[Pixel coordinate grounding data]
____

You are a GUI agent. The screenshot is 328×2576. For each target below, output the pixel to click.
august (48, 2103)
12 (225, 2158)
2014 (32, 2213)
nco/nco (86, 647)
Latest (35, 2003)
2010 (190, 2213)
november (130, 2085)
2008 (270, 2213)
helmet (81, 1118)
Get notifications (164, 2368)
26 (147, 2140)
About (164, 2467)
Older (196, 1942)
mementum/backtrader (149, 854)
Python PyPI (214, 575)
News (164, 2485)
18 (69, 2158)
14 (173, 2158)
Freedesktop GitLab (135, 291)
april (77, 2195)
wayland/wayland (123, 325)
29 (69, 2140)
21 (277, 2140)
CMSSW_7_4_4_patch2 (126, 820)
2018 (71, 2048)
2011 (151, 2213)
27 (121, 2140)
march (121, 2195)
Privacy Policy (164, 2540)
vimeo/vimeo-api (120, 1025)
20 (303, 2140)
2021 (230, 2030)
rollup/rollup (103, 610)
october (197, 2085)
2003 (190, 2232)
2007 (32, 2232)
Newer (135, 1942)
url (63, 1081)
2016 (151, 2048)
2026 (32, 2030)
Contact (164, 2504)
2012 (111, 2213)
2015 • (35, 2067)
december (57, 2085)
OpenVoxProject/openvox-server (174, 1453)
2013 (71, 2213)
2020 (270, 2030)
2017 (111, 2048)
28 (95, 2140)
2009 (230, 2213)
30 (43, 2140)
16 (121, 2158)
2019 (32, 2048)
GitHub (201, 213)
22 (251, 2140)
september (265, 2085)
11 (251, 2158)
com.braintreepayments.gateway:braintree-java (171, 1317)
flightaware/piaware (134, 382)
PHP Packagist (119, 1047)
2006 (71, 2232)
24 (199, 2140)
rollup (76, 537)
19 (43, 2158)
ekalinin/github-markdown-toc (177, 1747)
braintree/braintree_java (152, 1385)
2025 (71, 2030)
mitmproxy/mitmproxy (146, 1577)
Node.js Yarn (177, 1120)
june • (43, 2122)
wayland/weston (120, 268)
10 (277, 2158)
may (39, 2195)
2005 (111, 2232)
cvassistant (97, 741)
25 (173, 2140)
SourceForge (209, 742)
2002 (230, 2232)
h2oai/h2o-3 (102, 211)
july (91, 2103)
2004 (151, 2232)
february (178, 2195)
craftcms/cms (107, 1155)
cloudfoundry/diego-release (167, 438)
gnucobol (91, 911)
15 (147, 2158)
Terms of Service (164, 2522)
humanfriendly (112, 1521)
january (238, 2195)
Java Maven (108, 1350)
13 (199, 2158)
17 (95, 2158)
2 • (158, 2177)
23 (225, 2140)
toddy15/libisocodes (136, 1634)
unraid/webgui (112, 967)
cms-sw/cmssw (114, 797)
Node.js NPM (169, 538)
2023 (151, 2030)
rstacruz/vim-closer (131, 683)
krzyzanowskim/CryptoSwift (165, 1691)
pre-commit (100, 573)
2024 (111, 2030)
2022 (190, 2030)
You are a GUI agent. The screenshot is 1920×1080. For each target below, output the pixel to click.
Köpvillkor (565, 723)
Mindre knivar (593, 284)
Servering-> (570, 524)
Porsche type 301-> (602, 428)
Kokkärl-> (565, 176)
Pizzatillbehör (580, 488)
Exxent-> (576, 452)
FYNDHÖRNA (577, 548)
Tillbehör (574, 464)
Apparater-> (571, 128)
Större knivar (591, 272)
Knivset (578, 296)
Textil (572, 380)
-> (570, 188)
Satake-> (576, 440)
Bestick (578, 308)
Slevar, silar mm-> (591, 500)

____

What you should do | Please return the lines above that run from the line containing "Node.js NPM (169, 538)" to the line containing "Köpvillkor (565, 723)", inclusive, exactly and with no other lines.

Completed task |
Node.js NPM (169, 538)
2023 (151, 2030)
rstacruz/vim-closer (131, 683)
krzyzanowskim/CryptoSwift (165, 1691)
pre-commit (100, 573)
2024 (111, 2030)
2022 (190, 2030)
You are a GUI agent. The screenshot is 1920×1080. For each target below, output the pixel to click.
Köpvillkor (565, 723)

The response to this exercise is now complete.